Le temps d’une soirée, elle a capté toute l’attention d’un public venu nombreux, connaisseur et fidèle à son répertoire.
Depuis plus de 40 ans, Najat Aâtabou continue d’être adulée par ses fans. Le 8 août 2026, l’icône marocaine a investi la scène du Festival International de Hammamet (FIH), offrant un spectacle singulier, à la croisée de la modernité et des sonorités du folklore marocain.
Vêtue d’une robe éclatante, arborant un charisme intact et portée par une voix immédiatement reconnaissable, Najat Aâtabou s’est adressée à son public avec chaleur, proximité et bienveillance. Entourée de ses musiciens et portée par une riche palette instrumentale, la diva marocaine a rapidement installé une atmosphère conviviale, avant de laisser la musique prendre toute sa place.
Mais au-delà de son répertoire, l’un des attraits majeurs de la soirée résidait dans les histoires et anecdotes racontées entre deux morceaux. Avec humour et spontanéité, Najat Aâtabou a évoqué l’homme, la femme et la famille marocains, tout en abordant certaines réalités sociales qui traversent la société. Elle a notamment livré un regard critique sur les rapports entre les genres, les mentalités et les difficultés qui persistent au sein des sociétés patriarcales, particulièrement dans les sociétés arabo-musulmanes.
Heureuse de retrouver la Tunisie, avec laquelle elle entretient une relation affective particulière, la chanteuse a rapidement établi une complicité avec le public. Entre musique et prises de parole, elle a abordé des sujets aussi sensibles que le statut de la femme, la polygamie, la masculinité dominante, mais aussi l’hypocrisie sociale, le paraître, l’égoïsme et les tromperies.
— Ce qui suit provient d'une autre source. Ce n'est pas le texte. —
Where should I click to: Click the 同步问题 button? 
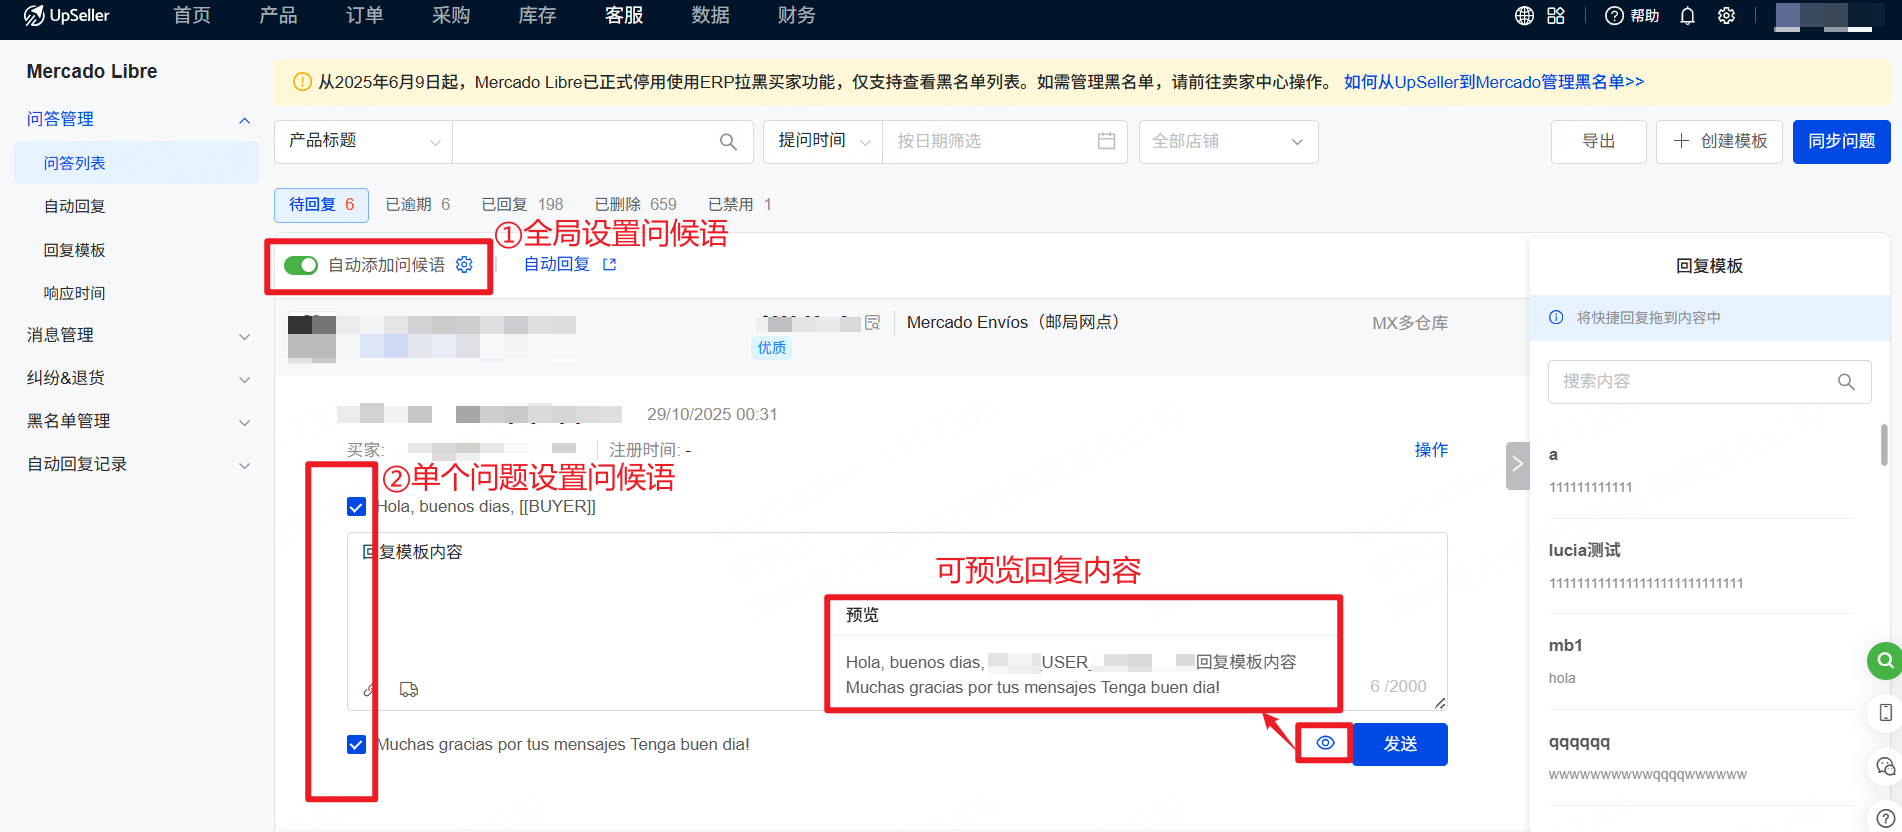[1840, 142]
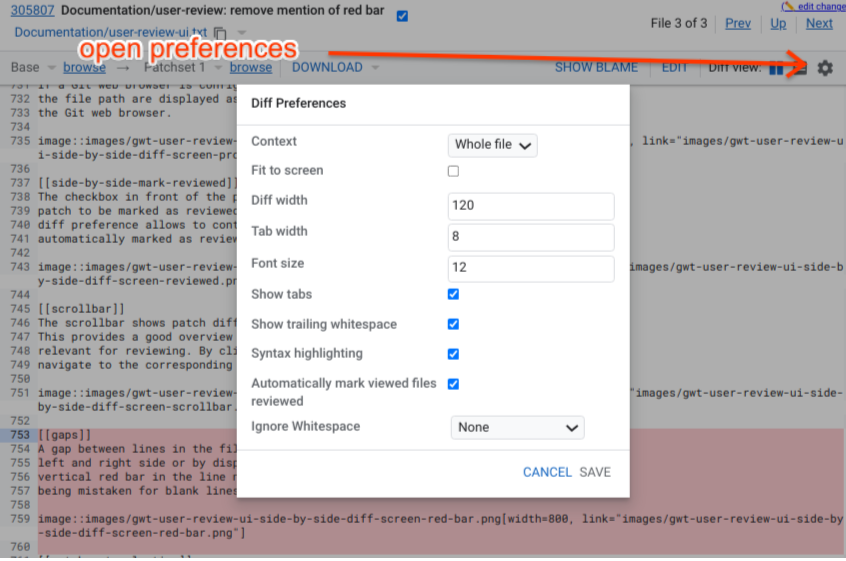The height and width of the screenshot is (561, 846).
Task: Open diff preferences gear icon
Action: tap(824, 68)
Des thématiques parfois sérieuses, mais traitées avec finesse, humour et un sens aigu de la répartie.
Sur scène, Najat Aâtabou a également démontré que son répertoire n’a rien perdu de sa force dansante et rythmée. La chanson « Kedhba Bayna » a particulièrement fait réagir le public, l’interrogeant sur la responsabilité de l’homme ou de la femme dans une relation marquée par le mensonge. La chanteuse a ensuite enchaîné avec « Baadou Leeh », « Hadouk Haa » et « Maa Raachek Lih ».
Très attendue, « J’en ai marre » a constitué l’un des moments forts de la soirée. Najat Aâtabou a finalement conclu son spectacle sur une note patriotique avec « Viva Morocco », avant de dédier également un morceau au public tunisien.
Ce qui distingue surtout l’artiste reste la richesse et la diversité de son répertoire. En plus de quatre décennies de carrière, elle s’est aventurée dans différents univers musicaux, de l’Aïta à la chanson française, tout en faisant dialoguer plusieurs langues et dialectes, notamment l’amazigh, l’arabe et le français. Avec plus de 500 chansons à son actif, Najat Aâtabou s’est imposée comme l’une des grandes voix de la musique marocaine et maghrébine, jusqu’à fouler les scènes les plus prestigieuses à travers le monde.
Cette soirée du 8 août s’inscrivait dans la thématique « Endless Memories », qui accompagne cette édition du Festival International de Hammamet. Une parenthèse musicale et humaine qui a permis au public de retrouver une artiste populaire, engagée et toujours aussi généreuse sur scène.
Le FIH cède désormais la place à une autre figure de la scène libanaise, Cindy Latty, attendue le 9 août pour une nouvelle soirée placée sous le signe de la musique et des souvenirs.